Unternehmen, die SAP im Einsatz haben, sind kontinuierlich gefordert. Anpassungen an neue Funktionen und Prozesse aber auch der Umzug in die Cloud sind zwei der wichtigsten Aspekte, die Unternehmen intensiv beschäftigen und wofür sie Lösungen finden müssen. [...]

Foto: Elchinator/Pixabay

Wie kann ein SAP-Dienstleister hier helfen? Patric Dahse, Geschäftsführer von Natuvion, im Gespräch mit it management-Herausgeber Ulrich Parthier.

Ulrich Parthier: Daten sind die unverzichtbare Basis für innovative, digitale Geschäftsmodelle und mit das wichtigste Kapital für Unternehmen. Deshalb steht bei Transformationsprozessen eine Bereinigung an, das sogenannte Housekeeping. Was zählen Sie im Einzelnen dazu?

Patric Dahse: Housekeeping ist nichts anderes als Aufräumen, Ordnen und Ausmisten – oftmals mit riesigen Datenmengen.

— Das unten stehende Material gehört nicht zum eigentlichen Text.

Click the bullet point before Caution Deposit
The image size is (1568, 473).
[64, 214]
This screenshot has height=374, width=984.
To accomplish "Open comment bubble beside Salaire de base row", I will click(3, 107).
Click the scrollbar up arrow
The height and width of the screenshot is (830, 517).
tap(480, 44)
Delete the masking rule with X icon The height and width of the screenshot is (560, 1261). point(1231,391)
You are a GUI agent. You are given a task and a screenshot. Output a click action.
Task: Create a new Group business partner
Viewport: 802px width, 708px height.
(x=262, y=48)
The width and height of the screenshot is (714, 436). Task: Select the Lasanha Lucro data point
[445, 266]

Im Tagesgeschäft erleben wir drei Typen von Unternehmen. Der erste Typ behauptet, dass ihre Datenqualität gut sei und die Aussage ist auch nicht allzu weit weg von der Wahrheit.

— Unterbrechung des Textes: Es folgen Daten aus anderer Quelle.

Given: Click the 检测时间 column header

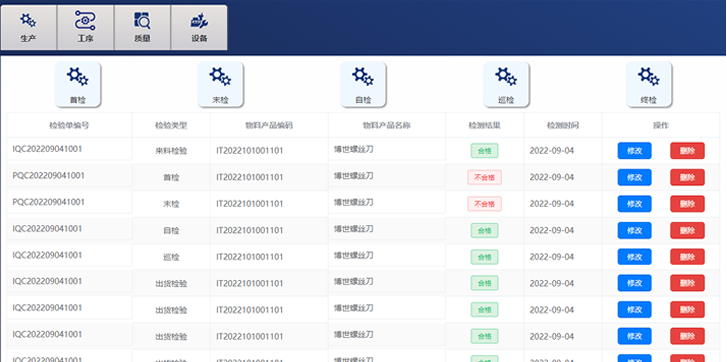Looking at the screenshot, I should tap(563, 125).
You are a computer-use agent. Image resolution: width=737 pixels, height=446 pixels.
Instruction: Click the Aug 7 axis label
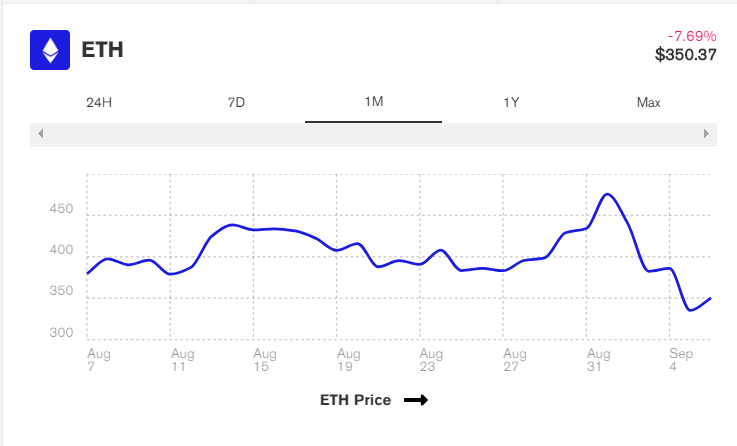pyautogui.click(x=98, y=360)
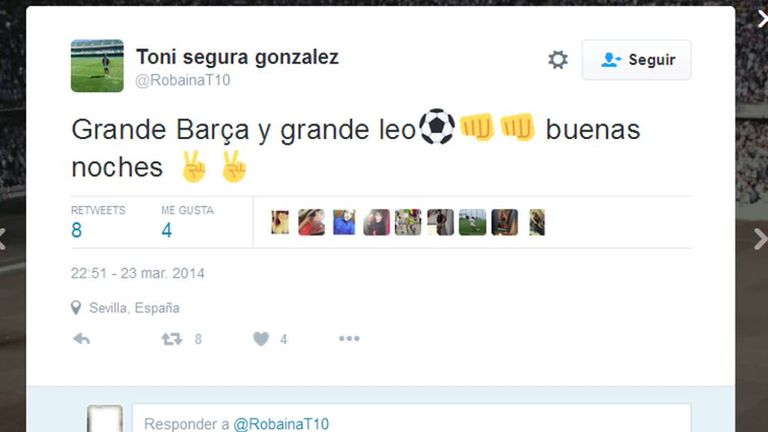Go to previous photo with left chevron
Screen dimensions: 768x432
point(2,239)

Dann gibt es Unternehmen, die ebenfalls behaupten, dass die Qualität ihrer Daten super ist, nur dass das leider nicht stimmt.

Und dann gibt es Typ 3: Unternehmen, die genau wissen, dass sie ein Datenqualitätsproblem haben. Sie nutzen die Transformation dazu, um aufzuräumen. In allen Fällen stellt sich die Frage: Ist es sinnvoll, sämtliche Daten auf eine neue Plattform zu transformieren? Viele Altdaten sind Ballast und können gelöscht oder archiviert werden.

Bei Kunden, die so viele Altlasten haben, dass ein „Aufräumen“ unverhältnismäßig viel Aufwand darstellt, macht eine Selektiv Datentransformation, ein sogenannter Smart Brownfield-Ansatz am meisten Sinn. Der Kunde befüllt sein neues System nur mit den aktuellen und bereinigten Daten, die er braucht, und lässt den Rest im Altsystem.

Besteht nur eine geringe Datenhistorie, weil es sich um ein junges System handelt oder gibt es nur wenig Inkonsistenzen, macht wahrscheinlich ein Brownfield Approach Sinn. Das ist der Grund, warum viele Kunden erstmal ein Housekeeping-Projekt mit Roadmap Workshop vorneweg machen, um zu entscheiden, wie es weiter geht.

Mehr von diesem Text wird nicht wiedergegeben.